Dataset items
"""

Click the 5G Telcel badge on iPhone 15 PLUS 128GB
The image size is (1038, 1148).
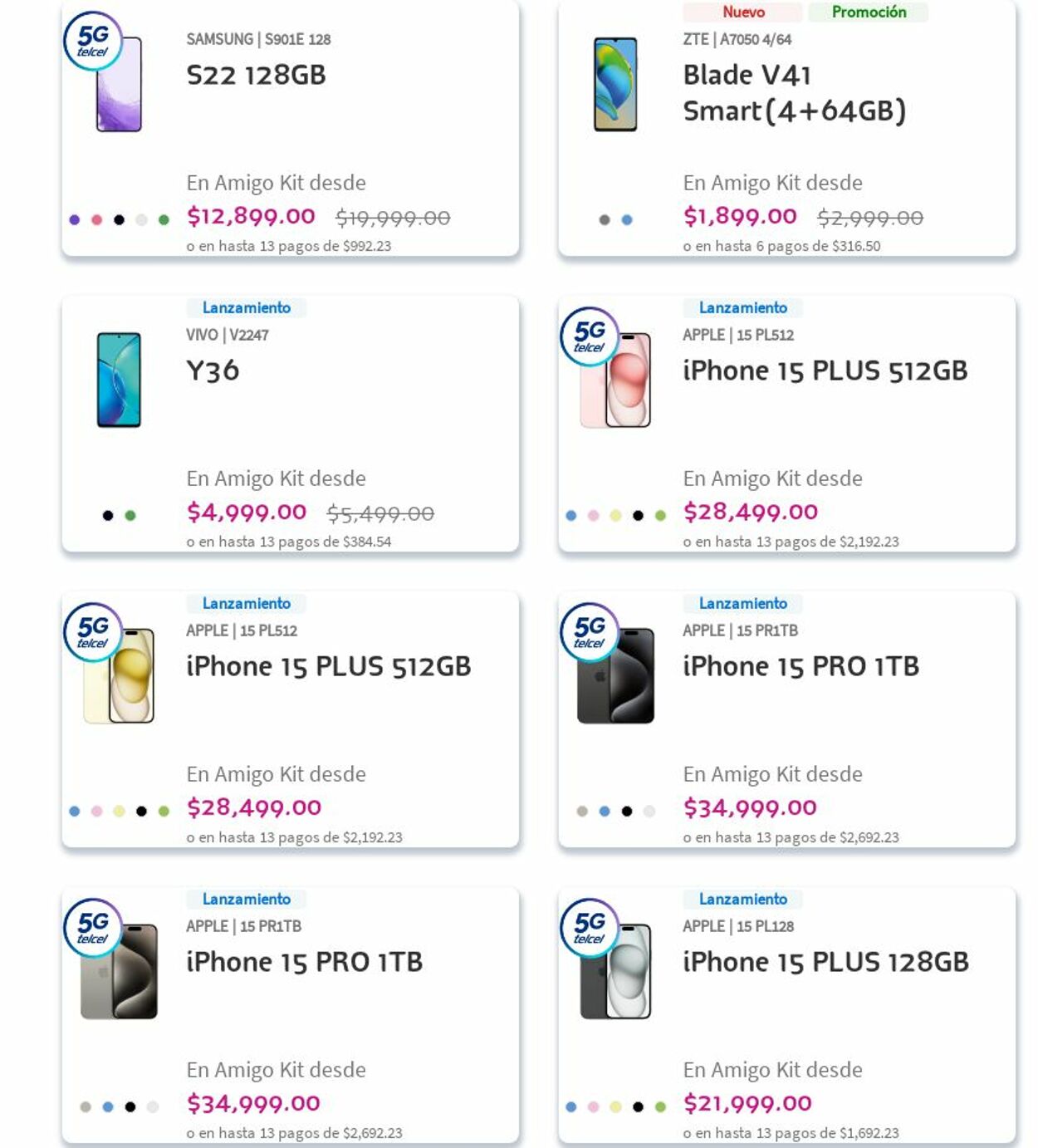(590, 927)
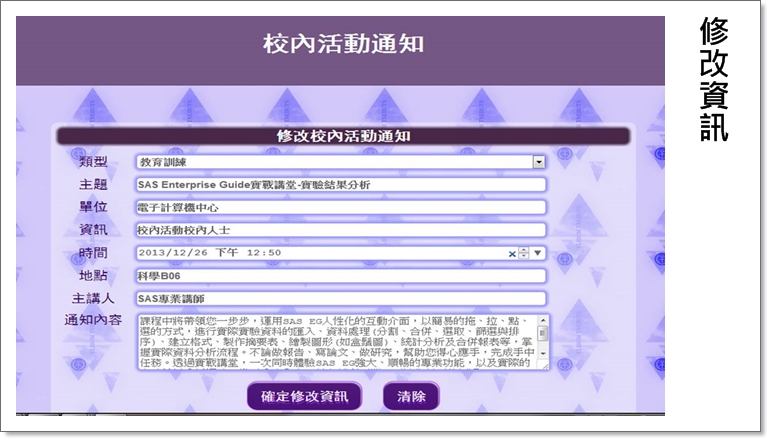Select the 資訊 input field
This screenshot has height=438, width=767.
coord(340,230)
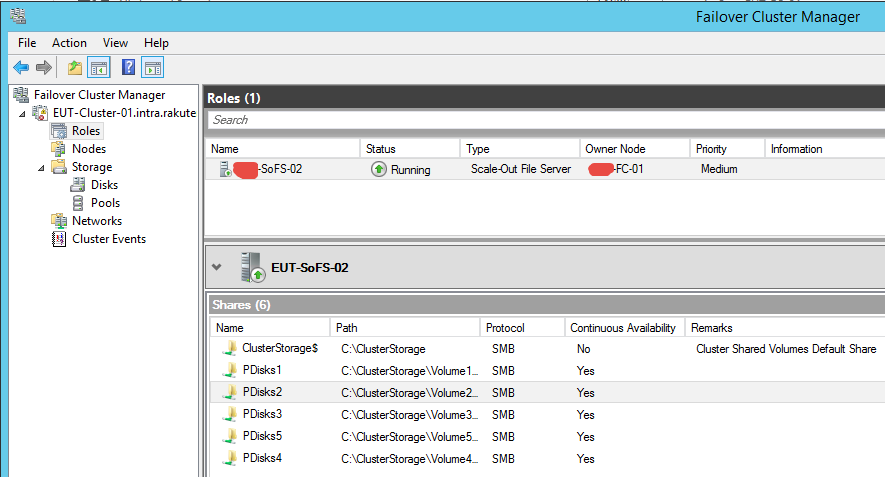The image size is (885, 477).
Task: Select Pools under Storage
Action: 105,203
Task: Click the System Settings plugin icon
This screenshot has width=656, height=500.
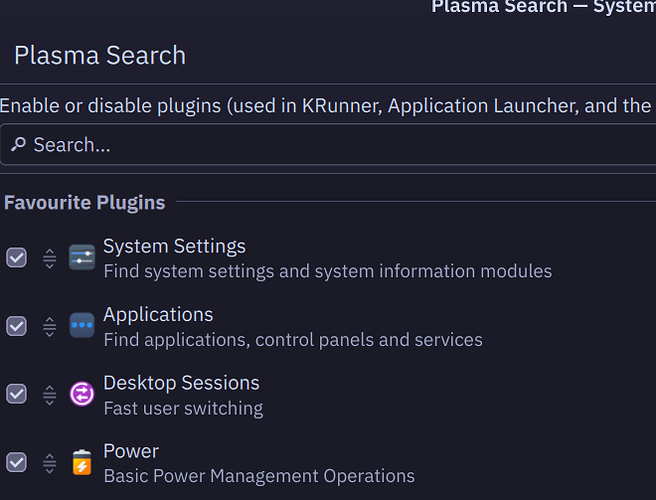Action: pos(82,258)
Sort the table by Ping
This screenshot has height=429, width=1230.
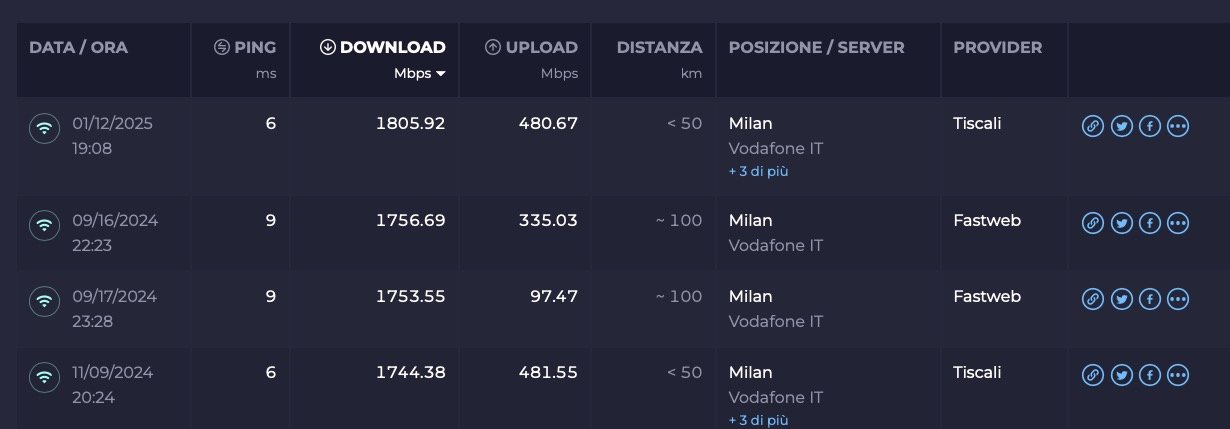[x=246, y=48]
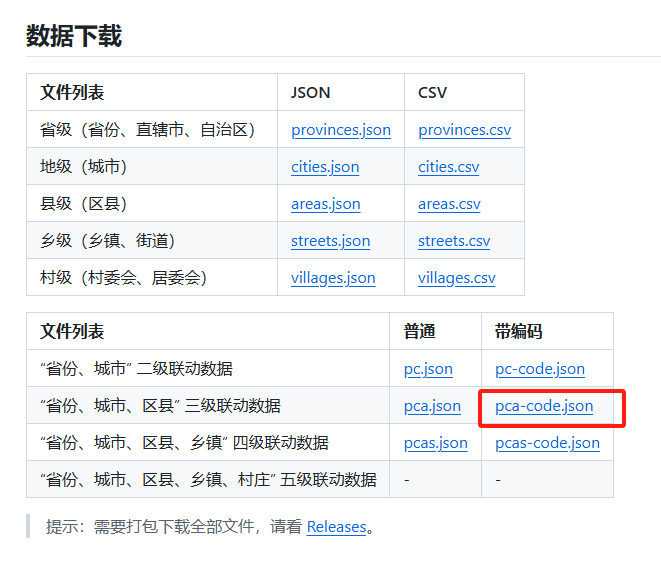Image resolution: width=661 pixels, height=564 pixels.
Task: Open the streets.json link
Action: tap(330, 241)
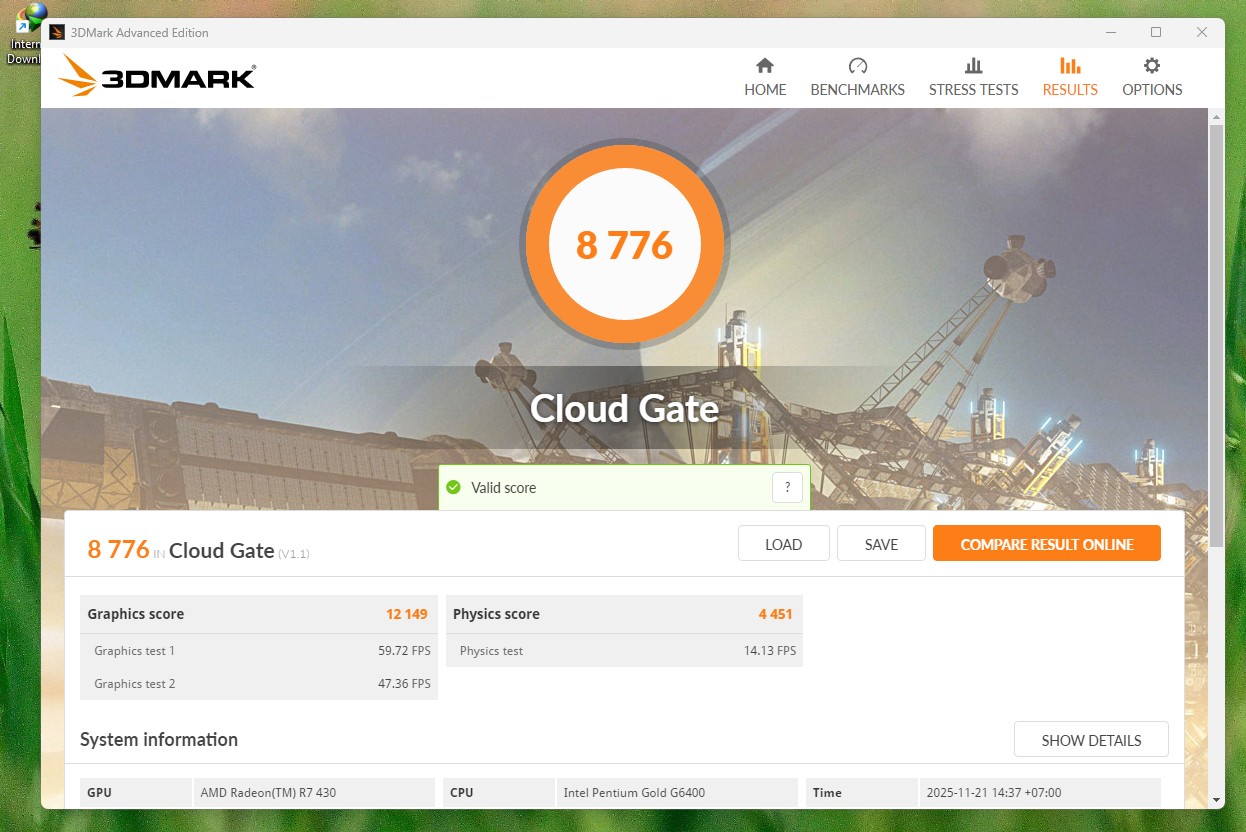Click the orange 8 776 score circle

624,245
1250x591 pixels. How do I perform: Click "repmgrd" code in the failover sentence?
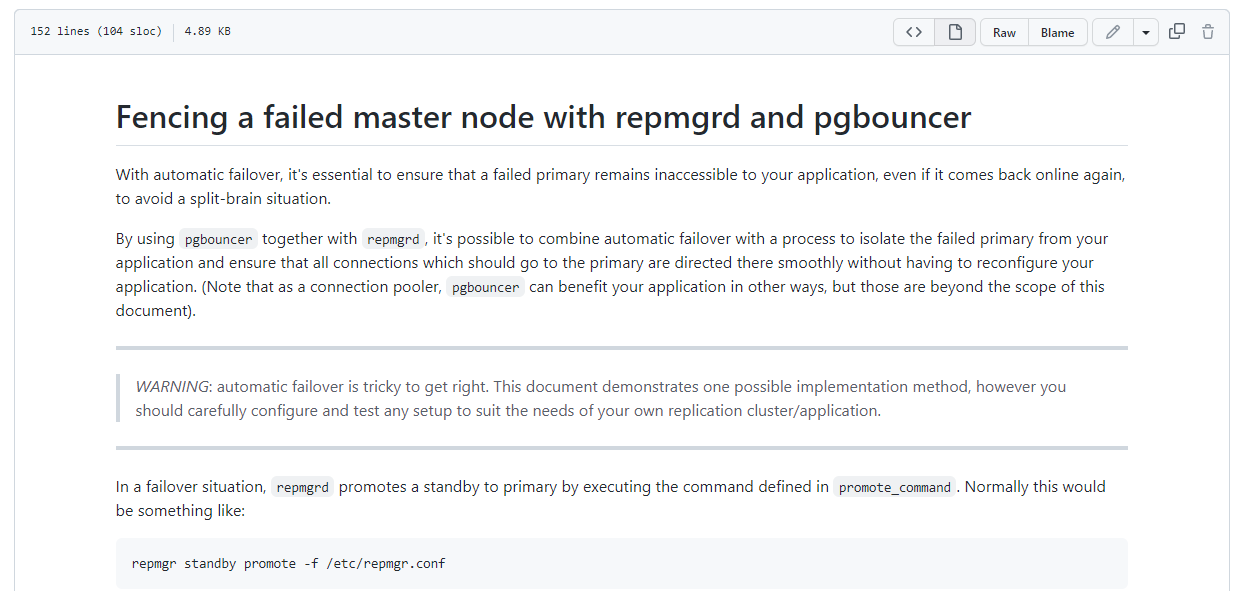[x=303, y=487]
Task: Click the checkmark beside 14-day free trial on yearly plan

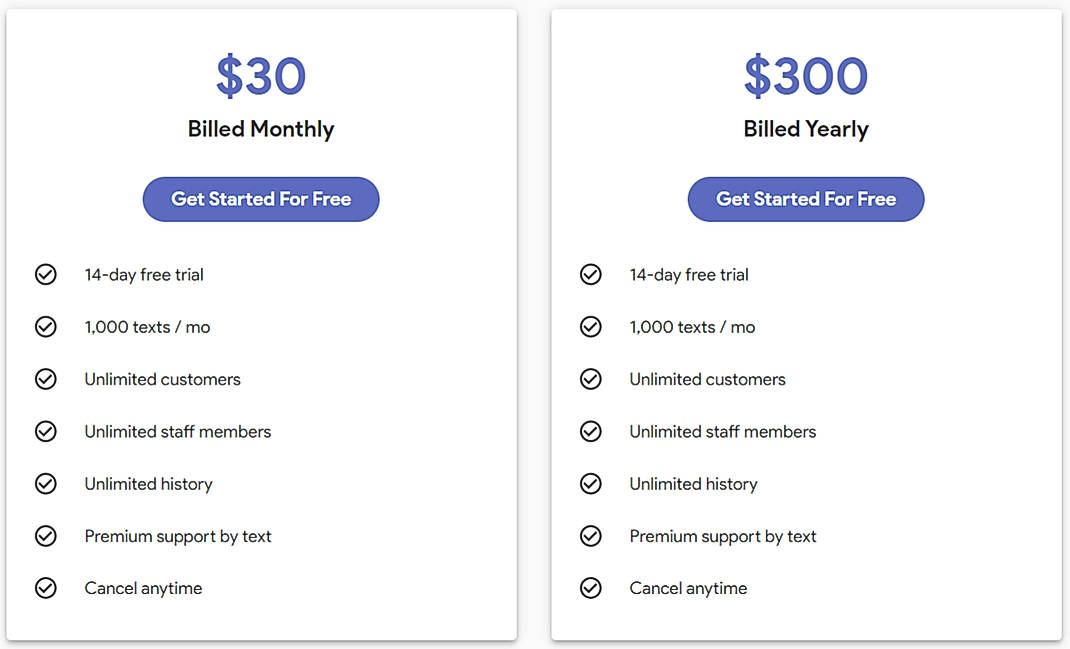Action: point(591,274)
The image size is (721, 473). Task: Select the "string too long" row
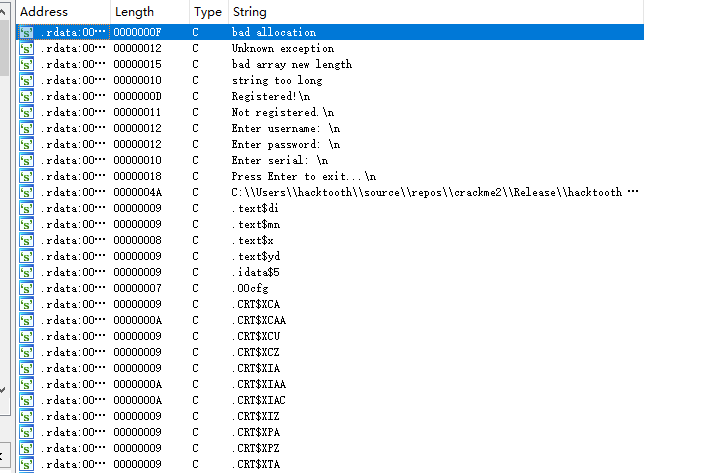[x=277, y=81]
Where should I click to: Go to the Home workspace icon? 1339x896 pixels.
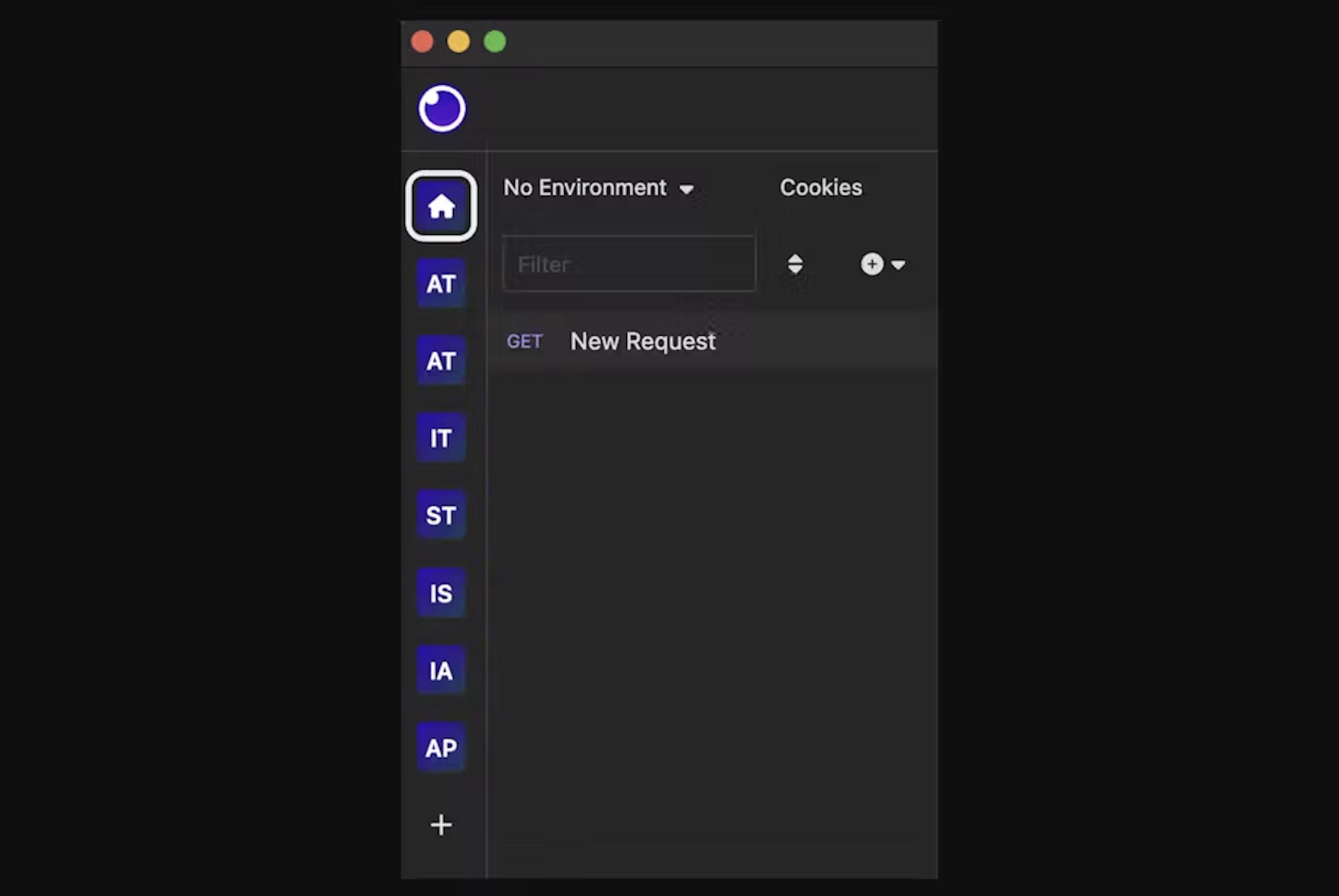click(441, 206)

"""

* **What you will do**: Please transcribe word for word the lines from the one bearing "Task: Click the System Settings plugin icon" through the last line of the records above, omitting the pictures.

* **Answer to this task**:
Task: Click the System Settings plugin icon
This screenshot has width=656, height=500.
Action: pos(82,258)
Sort the table by Ping
This screenshot has height=429, width=1230.
[x=246, y=48]
Image resolution: width=661 pixels, height=564 pixels.
Task: Open the streets.json link
Action: tap(330, 241)
Click the orange 8 776 score circle

624,245
1250x591 pixels. How do I perform: Click "repmgrd" code in the failover sentence?
[x=303, y=487]
Task: Click the checkmark beside 14-day free trial on yearly plan

Action: point(591,274)
The image size is (721, 473). Task: Select the "string too long" row
[x=277, y=81]
Where should I click to: Go to the Home workspace icon? 1339x896 pixels.
click(441, 206)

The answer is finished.